→ **Required work**
Give back the full listing, exactly as it is.

→ **Provided data**
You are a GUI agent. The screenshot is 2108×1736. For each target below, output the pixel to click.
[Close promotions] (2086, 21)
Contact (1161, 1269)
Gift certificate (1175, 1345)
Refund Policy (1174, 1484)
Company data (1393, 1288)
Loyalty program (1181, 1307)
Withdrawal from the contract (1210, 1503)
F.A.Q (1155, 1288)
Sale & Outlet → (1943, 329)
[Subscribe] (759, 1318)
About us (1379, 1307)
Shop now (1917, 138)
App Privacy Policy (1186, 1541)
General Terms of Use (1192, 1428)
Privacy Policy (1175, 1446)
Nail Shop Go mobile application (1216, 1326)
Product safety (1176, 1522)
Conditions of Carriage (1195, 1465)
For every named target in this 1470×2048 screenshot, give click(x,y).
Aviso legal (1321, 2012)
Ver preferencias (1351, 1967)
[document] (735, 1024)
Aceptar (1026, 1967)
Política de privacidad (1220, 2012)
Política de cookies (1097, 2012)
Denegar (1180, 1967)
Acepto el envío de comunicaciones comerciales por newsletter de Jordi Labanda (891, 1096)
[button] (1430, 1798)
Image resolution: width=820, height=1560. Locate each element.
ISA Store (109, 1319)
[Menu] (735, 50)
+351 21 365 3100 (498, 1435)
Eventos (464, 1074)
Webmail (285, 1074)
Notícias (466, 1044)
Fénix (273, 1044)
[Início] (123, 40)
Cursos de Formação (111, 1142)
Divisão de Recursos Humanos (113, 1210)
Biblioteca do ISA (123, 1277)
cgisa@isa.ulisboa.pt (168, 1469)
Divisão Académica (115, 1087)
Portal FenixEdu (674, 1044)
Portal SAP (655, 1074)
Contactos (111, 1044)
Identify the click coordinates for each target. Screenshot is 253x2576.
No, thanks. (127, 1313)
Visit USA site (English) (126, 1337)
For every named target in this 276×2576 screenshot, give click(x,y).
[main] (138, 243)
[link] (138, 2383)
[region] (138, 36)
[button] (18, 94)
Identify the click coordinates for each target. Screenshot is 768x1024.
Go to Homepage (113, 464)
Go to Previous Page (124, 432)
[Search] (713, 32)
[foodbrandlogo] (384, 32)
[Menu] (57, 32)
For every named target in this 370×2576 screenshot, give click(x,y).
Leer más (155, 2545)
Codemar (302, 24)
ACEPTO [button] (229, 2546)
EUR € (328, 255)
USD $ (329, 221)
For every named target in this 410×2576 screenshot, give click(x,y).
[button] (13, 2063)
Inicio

→ **Response to this task**
You are a GUI agent. The screenshot is 2108×1736. For each target below, output the pixel to click.
[Close promotions] (2086, 21)
Contact (1161, 1269)
Gift certificate (1175, 1345)
Refund Policy (1174, 1484)
Company data (1393, 1288)
Loyalty program (1181, 1307)
Withdrawal from the contract (1210, 1503)
F.A.Q (1155, 1288)
Sale & Outlet → (1943, 329)
[Subscribe] (759, 1318)
About us (1379, 1307)
Shop now (1917, 138)
App Privacy Policy (1186, 1541)
General Terms of Use (1192, 1428)
Privacy Policy (1175, 1446)
Nail Shop Go mobile application (1216, 1326)
Product safety (1176, 1522)
Conditions of Carriage (1195, 1465)
For every named target in this 1470×2048 screenshot, give click(x,y).
Aviso legal (1321, 2012)
Ver preferencias (1351, 1967)
[document] (735, 1024)
Aceptar (1026, 1967)
Política de privacidad (1220, 2012)
Política de cookies (1097, 2012)
Denegar (1180, 1967)
Acepto el envío de comunicaciones comerciales por newsletter de Jordi Labanda (891, 1096)
[button] (1430, 1798)
Image resolution: width=820, height=1560. Locate each element.
ISA Store (109, 1319)
[Menu] (735, 50)
+351 21 365 3100 (498, 1435)
Eventos (464, 1074)
Webmail (285, 1074)
Notícias (466, 1044)
Fénix (273, 1044)
[Início] (123, 40)
Cursos de Formação (111, 1142)
Divisão de Recursos Humanos (113, 1210)
Biblioteca do ISA (123, 1277)
cgisa@isa.ulisboa.pt (168, 1469)
Divisão Académica (115, 1087)
Portal FenixEdu (674, 1044)
Portal SAP (655, 1074)
Contactos (111, 1044)
Identify the click coordinates for each target. Screenshot is 253x2576.
No, thanks. (127, 1313)
Visit USA site (English) (126, 1337)
For every named target in this 276×2576 screenshot, give click(x,y).
[main] (138, 243)
[link] (138, 2383)
[region] (138, 36)
[button] (18, 94)
Identify the click coordinates for each target. Screenshot is 768x1024.
Go to Homepage (113, 464)
Go to Previous Page (124, 432)
[Search] (713, 32)
[foodbrandlogo] (384, 32)
[Menu] (57, 32)
For every named target in this 370×2576 screenshot, give click(x,y).
Leer más (155, 2545)
Codemar (302, 24)
ACEPTO [button] (229, 2546)
EUR € (328, 255)
USD $ (329, 221)
For every named target in this 410×2576 screenshot, give click(x,y).
[button] (13, 2063)
Inicio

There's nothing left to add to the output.